The effects on the child of delay in the disposition of the case.
The risk that the child may suffer harm through being removed from, kept away from, returned to or allowed to remain in the care of a parent.
The degree of risk, if any, that justified the finding that the child is in need of protection.
Any other relevant circumstance. R.S.O. 1990, c. C. 11, S. 37(3); 2006, c. 5, s. 6(3).
[29] Of these sections I note the following:
(1&2) The child has no particular health issues. The Mother is not able to care for the child, and adoption is appropriate.
(3) The child has no particular cultural background and this issue was not raised by anyone.
(4) The child is of no particular religion.
(5&6) The child is too young to know his family members and he has only had brief supervised visits with his Mother. He would not have emotional ties to family members. There were no kin care proposals for placement.
(7) The child is too young to notice a disruption in his care, which would happen anyway, if he is placed for adoption or returned to the Mother.
(8) The child can have a permanent home if adopted. If he is returned to the Mother there is the chance that the C.A.S. will have to intervene again.
(9) The child is too young to have views and wishes.
(10) We do not have much time for delays as the child can only be in care for 12 months. If returned to the Mother a long period of supervision would be needed and there is a risk of the child being reapprehended again, given the Mother’s history.
(11&12) As stated earlier, I believe there is a risk of harm if the child is returned to the Mother, given her history and the fact that her access to J.B. was greatly reduced.
[30] For all of the above reasons I am of the view that there is no genuine issue for trial. This child should not have to wait until his Mother shows a satisfactory period of a conflict free lifestyle, successful period of drug and alcohol treatment, meaningful counselling for domestic abuse issues, and an absence of concerns about access to her other child D.B.-O.
[31] Once an order for Crown wardship has been made, there remains the issue of access.

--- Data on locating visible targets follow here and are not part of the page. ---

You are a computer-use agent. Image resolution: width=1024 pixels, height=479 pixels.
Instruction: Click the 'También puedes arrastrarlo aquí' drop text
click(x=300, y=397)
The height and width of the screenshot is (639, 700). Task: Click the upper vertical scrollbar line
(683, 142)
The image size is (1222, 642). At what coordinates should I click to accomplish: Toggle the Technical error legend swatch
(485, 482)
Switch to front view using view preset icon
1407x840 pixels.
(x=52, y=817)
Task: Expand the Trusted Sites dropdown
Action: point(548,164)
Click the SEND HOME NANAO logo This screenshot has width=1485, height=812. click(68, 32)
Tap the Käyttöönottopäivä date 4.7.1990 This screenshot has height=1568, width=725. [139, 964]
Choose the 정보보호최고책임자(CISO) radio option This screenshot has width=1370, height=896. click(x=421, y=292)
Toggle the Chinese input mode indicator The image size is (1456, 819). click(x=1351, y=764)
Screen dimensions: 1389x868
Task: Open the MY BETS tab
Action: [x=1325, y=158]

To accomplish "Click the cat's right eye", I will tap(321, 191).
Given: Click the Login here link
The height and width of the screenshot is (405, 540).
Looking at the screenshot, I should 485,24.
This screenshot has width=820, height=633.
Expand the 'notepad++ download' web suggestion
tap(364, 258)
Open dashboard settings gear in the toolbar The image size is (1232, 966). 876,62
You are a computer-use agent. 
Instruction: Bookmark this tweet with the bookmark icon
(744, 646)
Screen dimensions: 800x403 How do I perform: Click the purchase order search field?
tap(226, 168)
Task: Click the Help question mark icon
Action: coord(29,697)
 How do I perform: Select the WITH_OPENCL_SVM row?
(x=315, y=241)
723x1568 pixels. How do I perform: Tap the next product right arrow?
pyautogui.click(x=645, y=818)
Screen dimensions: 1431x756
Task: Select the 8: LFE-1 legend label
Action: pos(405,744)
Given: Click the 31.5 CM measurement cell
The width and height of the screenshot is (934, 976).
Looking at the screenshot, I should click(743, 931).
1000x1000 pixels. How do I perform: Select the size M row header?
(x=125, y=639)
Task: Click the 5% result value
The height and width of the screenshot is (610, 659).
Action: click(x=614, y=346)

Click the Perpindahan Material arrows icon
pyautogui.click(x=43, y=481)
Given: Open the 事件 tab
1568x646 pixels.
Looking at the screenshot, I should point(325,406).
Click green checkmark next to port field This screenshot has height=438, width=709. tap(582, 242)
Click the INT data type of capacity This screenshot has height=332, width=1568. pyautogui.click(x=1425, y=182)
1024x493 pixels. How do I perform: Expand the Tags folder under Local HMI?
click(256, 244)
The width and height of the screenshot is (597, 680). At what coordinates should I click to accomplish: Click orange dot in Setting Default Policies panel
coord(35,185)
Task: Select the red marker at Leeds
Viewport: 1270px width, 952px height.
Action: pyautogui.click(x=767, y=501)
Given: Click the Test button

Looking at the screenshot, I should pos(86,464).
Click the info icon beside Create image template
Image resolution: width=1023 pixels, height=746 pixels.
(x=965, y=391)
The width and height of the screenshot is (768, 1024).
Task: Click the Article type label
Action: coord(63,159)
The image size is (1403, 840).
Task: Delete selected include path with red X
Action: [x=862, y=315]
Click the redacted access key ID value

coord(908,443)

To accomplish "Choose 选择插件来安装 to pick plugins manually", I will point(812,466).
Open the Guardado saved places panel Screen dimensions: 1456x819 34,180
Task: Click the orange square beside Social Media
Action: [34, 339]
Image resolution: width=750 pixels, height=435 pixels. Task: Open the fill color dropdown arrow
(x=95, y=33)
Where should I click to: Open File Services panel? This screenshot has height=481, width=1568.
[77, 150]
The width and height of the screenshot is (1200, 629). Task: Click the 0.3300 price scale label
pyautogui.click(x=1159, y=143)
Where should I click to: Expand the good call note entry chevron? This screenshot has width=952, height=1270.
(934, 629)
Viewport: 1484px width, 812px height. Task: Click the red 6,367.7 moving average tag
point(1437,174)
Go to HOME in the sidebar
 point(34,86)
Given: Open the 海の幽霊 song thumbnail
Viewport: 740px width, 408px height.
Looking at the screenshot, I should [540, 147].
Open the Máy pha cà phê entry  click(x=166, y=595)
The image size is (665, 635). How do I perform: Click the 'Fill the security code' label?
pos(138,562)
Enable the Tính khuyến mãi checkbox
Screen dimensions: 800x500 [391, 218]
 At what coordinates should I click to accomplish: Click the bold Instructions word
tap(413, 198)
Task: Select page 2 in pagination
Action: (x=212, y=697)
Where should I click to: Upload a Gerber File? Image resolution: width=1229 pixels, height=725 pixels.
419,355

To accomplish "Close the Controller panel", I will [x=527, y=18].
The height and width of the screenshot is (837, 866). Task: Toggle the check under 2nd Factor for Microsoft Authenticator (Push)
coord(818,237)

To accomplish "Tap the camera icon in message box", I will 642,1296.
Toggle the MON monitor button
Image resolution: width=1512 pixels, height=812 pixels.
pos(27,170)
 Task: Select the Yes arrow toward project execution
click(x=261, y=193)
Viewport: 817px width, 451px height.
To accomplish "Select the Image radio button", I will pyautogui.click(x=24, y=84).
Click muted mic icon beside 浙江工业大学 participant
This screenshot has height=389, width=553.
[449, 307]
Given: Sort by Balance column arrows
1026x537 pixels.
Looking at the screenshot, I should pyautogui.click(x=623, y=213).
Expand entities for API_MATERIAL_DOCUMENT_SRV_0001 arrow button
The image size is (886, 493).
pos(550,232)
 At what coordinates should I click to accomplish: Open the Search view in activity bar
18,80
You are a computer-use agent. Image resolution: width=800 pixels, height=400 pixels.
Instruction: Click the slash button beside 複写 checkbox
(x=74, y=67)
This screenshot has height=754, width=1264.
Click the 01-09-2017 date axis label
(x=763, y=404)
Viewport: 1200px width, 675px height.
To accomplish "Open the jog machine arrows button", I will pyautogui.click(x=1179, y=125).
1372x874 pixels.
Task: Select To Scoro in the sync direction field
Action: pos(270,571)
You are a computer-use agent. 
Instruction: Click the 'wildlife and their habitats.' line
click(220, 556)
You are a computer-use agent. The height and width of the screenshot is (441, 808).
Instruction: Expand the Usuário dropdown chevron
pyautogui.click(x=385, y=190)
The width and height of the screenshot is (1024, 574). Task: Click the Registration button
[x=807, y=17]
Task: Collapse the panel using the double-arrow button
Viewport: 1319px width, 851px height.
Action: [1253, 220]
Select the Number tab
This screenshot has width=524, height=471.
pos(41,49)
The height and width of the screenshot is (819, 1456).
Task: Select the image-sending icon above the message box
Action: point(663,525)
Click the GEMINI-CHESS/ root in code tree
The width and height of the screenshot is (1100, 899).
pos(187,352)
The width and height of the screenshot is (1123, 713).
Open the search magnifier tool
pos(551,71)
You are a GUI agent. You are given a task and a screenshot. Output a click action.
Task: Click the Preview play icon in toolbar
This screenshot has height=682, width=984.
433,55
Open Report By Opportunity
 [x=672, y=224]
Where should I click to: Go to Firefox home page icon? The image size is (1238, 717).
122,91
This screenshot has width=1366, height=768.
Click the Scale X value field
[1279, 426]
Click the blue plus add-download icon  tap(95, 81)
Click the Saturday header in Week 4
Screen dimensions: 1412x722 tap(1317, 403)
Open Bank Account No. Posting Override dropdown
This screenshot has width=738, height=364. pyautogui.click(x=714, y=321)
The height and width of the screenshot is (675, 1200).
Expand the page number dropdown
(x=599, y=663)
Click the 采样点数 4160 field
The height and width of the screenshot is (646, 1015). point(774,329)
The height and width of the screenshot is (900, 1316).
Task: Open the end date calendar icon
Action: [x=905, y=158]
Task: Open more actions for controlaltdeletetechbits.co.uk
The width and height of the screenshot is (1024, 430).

[32] Section 59(2.1) of the C.F.S.A. reads as follows:
Access: Crown ward
(2.1) A court shall not make or vary an access order made under section 58 with respect to a Crown ward unless the court is satisfied that,
(a) the relationship between the person and the child is beneficial and meaningful to the child; and (b) the ordered access will not impair the child’s future opportunities for adoption. 2006, c. 5, s. 17(2).
[33] The material did not mention evidence of specific things that went wrong during access other than the fact that some visits were missed. However it is difficult to see how access can be beneficial and meaningful when it is still only one supervised visit per week. In addition, I have concerns the Mother’s access to her third child decreased from an alternating weekly schedule to supervised visits. I cannot say that brief supervised access visits are beneficial and meaningful to the child. Even if I were to find access to be meaningful and beneficial to the child, I am bound by the 2 part test in Section 58(27). I would also have to be able to say that access would not impair the child’s future opportunities for adoption. Clearly this test could not be met here. J.B. is almost 5 months old and he has been described as doing well in his foster home placement and meeting all his developmental milestones. An access order would impair his chances for adoption. For the above reasons, I will make an order that there be no access.
[34] The parties consented to an order that says that there is no other person who qualifies as a parent under the C.F.S.A. The evidence supports such an order and I will make this order.
Final Order to Issue
- The child’s name and date of birth in this proceeding is J.J.D.B. born […], 2016.
- There is no person, other than the respondent Mother P.B. who qualifies as a parent to the above named child and who would be entitled to notice of this proceeding under the Child and Family Services Act.
- The child J.J.D.B. is found to be in need of protection pursuant to sections 37(2) (b)(i) and 37(2)(g) of the Child and Family Services Act.
- There shall be an order for Crown wardship without access in regard to the child J.J.D.B. born […], 2016.